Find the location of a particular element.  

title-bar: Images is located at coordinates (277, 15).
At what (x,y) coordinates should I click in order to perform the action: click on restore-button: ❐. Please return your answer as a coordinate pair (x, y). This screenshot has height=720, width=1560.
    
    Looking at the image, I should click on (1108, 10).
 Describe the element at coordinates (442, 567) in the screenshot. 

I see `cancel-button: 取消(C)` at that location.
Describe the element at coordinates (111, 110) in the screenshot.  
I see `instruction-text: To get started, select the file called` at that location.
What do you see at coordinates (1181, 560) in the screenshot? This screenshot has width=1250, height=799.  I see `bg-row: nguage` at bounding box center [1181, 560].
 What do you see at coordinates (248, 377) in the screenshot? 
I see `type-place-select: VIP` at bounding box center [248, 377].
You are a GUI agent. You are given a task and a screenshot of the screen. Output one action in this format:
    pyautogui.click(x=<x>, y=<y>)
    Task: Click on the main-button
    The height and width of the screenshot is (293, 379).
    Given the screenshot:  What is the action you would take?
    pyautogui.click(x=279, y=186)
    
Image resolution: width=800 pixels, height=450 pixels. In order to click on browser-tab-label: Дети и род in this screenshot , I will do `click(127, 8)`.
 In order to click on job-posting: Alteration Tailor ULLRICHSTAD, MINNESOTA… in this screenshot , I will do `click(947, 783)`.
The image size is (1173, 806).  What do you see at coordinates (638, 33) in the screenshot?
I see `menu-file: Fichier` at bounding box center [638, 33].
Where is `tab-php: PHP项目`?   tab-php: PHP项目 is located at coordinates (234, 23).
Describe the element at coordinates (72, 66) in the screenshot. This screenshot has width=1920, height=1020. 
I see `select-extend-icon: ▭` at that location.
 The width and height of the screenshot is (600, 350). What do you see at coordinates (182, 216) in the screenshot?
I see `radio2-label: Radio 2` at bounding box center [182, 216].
====
REQUEST: Rewrite the lines of the data starting at the line containing "What do you see at coordinates (1181, 560)" and ending at the line containing "center [248, 377].", changing "coordinates" to "position" and leaving everything else unchanged.

RESULT OF THIS TASK:
What do you see at position (1181, 560) in the screenshot? This screenshot has width=1250, height=799.  I see `bg-row: nguage` at bounding box center [1181, 560].
 What do you see at position (248, 377) in the screenshot? 
I see `type-place-select: VIP` at bounding box center [248, 377].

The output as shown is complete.